Local model serving - Using Foundry Local

In this series of articles on local model serving, we learned about using Ollama, Docker Model Runner, and LMStudio. At Build 2025, Microsoft announced Foundry Local. This is specifically designed for running AI models on resource-constrained devices, making it ideal for local AI inference on edge devices. Foundry Local features model management and deployment via a command-line interface, and offers an OpenAI API-compatible RESTful API. It also supports Python, C#, Rust, and JavaScript SDKs for local AI model management.

Foundry Local Architecture

Before we delve into the details of using Foundry Local for AI inference, let’s understand its architecture and components.

Foundry Local Architecture

The model management component in this architecture is responsible for managing the model lifecycle, compiling models, and maintaining the model cache. The model lifecycle includes downloading, loading, running, unloading, and deleting models from the local cache.

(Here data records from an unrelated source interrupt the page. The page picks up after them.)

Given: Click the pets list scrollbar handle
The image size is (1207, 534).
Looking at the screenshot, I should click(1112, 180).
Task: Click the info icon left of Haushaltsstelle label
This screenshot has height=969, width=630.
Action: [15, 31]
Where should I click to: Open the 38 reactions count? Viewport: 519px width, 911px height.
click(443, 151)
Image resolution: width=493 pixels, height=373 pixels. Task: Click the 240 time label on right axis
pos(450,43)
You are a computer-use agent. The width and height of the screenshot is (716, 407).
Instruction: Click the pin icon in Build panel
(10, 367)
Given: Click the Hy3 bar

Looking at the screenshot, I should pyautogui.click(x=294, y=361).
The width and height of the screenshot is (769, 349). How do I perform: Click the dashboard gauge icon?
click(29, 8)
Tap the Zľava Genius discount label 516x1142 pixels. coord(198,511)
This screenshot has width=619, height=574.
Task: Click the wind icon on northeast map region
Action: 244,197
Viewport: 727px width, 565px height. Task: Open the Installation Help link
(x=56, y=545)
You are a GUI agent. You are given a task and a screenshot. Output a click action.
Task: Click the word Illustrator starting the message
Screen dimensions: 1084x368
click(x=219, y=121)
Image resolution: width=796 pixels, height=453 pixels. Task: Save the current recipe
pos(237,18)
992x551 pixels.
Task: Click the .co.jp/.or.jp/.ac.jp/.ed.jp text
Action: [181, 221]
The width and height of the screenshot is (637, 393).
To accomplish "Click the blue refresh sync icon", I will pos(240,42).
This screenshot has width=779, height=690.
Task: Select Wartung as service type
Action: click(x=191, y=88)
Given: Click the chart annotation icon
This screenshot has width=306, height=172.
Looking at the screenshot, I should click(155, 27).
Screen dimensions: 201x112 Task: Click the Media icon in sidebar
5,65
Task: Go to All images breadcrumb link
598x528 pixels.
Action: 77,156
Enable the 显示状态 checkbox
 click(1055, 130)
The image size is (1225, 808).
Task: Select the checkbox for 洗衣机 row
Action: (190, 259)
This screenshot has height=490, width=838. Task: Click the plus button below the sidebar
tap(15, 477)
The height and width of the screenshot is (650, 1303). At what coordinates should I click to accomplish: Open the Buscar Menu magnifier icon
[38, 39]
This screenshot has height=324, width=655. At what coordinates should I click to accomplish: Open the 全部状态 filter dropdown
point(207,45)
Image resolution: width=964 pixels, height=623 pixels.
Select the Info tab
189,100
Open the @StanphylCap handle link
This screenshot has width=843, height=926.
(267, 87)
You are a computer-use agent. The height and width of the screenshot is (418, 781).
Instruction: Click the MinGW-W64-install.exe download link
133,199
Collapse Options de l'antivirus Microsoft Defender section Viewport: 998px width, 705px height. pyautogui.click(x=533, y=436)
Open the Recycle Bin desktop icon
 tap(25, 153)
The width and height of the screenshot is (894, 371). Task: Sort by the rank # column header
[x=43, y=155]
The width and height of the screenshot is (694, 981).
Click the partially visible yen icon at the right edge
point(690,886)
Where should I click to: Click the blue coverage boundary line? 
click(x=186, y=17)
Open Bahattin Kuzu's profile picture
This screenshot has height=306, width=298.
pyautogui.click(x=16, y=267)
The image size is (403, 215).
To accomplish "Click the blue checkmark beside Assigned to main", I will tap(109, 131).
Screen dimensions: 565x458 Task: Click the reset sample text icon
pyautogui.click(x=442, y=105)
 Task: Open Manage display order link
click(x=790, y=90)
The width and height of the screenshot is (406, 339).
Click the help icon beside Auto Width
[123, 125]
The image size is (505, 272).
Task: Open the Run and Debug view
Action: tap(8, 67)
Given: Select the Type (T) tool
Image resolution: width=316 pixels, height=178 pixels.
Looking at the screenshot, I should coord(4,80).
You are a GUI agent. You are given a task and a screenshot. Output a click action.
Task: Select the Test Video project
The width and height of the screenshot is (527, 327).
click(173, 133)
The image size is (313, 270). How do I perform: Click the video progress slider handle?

The ONNX runtime is the key component of this architecture. ONNX is a cross-platform ML model accelerator that supports models from PyTorch, JAX, and other frameworks. This runtime is responsible for executing the models and supports multiple hardware providers and device types.

The Foundry Local service is the OpenAI-compatible REST API interface for working with the inference engine. This REST API endpoint can be used with any programming language to interact with the inference endpoint. This service also provides the REST interface for model management.

With this brief overview of the Foundry Local architecture, let us now dive into the how!

Basics

Foundry Local service needs to be installed on the local Windows or macOS system. On Windows, you can use winget to install Foundry Local.

1
winget install Microsoft.FoundryLocal

Once the service is installed, you can use the foundry service status command to check its status.

1
2
3
4
PS C:\> foundry service status
🟢 Model management service is running on http://127.0.0.1:11223/openai/status
EP autoregistration status: Successfully downloaded and registered the following EPs: OpenVINOExecutionProvider.
Valid EPs: CPUExecutionProvider, WebGpuExecutionProvider, OpenVINOExecutionProvider

Foundry Local chooses a random port every time the service restarts. To avoid that, you can use the following command to configure a fixed port number.

1
2
3
4
5
PS C:\> foundry service set --port 22334
Saving new settings
Restarting service...
🔴 Service is stopped.
🟢 Service is Started on http://127.0.0.1:22334/, PID 14444!

foundry cache location command returns the model cache directory path.

1
2
PS C:\> foundry cache location
💾 Cache directory path: C:\Users\ravik\.foundry\cache\models

If you want to move the model cache to a different path, you can use the foundry service set --cachedir command and supply the new directory path as the argument.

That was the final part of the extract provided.